* start DATA ENTRIES *

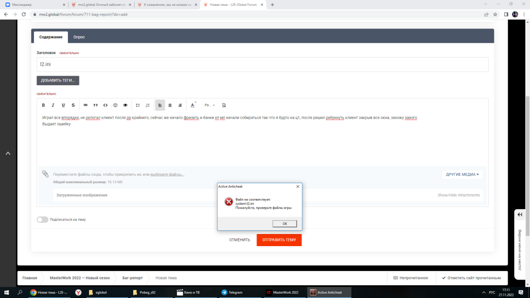Click the title field containing 'l2.ini'
This screenshot has width=530, height=298.
tap(262, 65)
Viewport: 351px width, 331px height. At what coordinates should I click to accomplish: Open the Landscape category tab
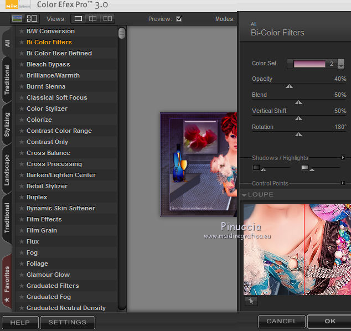tap(7, 170)
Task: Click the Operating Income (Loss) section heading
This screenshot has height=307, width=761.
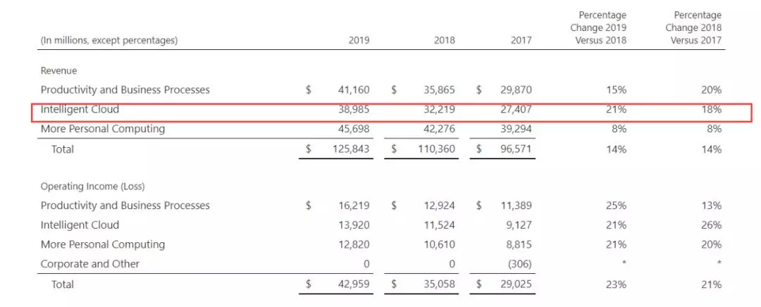Action: click(92, 187)
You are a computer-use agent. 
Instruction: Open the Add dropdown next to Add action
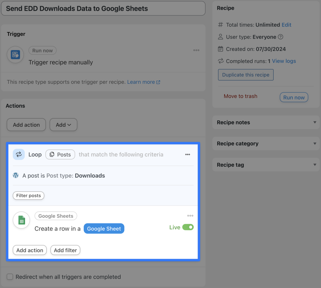click(63, 125)
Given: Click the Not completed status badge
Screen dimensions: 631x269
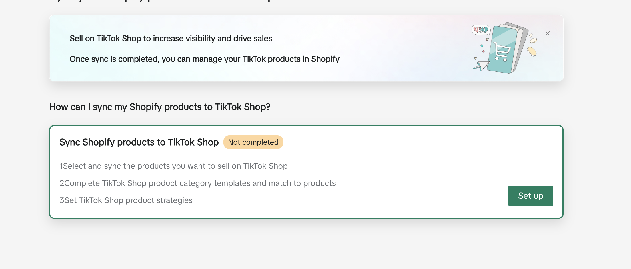Looking at the screenshot, I should point(253,142).

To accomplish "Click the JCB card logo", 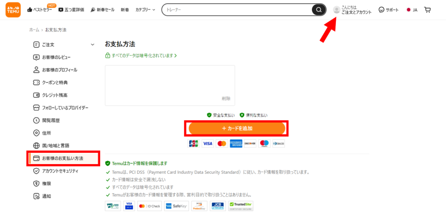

* end DATA ENTRIES *

> [WHAT IS NEEDED]:
Arrange every line of the data above as a Markdown table with the columns No. and Line, numbering the rows and skipping blank lines. Leave the pictures out.

> [TASK RESPONSE]:
| No. | Line |
|---|---|
| 1 | Click the title field containing 'l2.ini' |
| 2 | This screenshot has width=530, height=298. |
| 3 | tap(262, 65) |
| 4 | Viewport: 351px width, 331px height. At what coordinates should I click to accomplish: Open the Landscape category tab |
| 5 | tap(7, 170) |
| 6 | Task: Click the Operating Income (Loss) section heading |
| 7 | This screenshot has height=307, width=761. |
| 8 | Action: click(92, 187) |
| 9 | You are a computer-use agent.  |
| 10 | Instruction: Open the Add dropdown next to Add action |
| 11 | click(63, 125) |
| 12 | Given: Click the Not completed status badge |
| 13 | Screen dimensions: 631x269 |
| 14 | Looking at the screenshot, I should point(253,142). |
| 15 | To accomplish "Click the JCB card logo",  |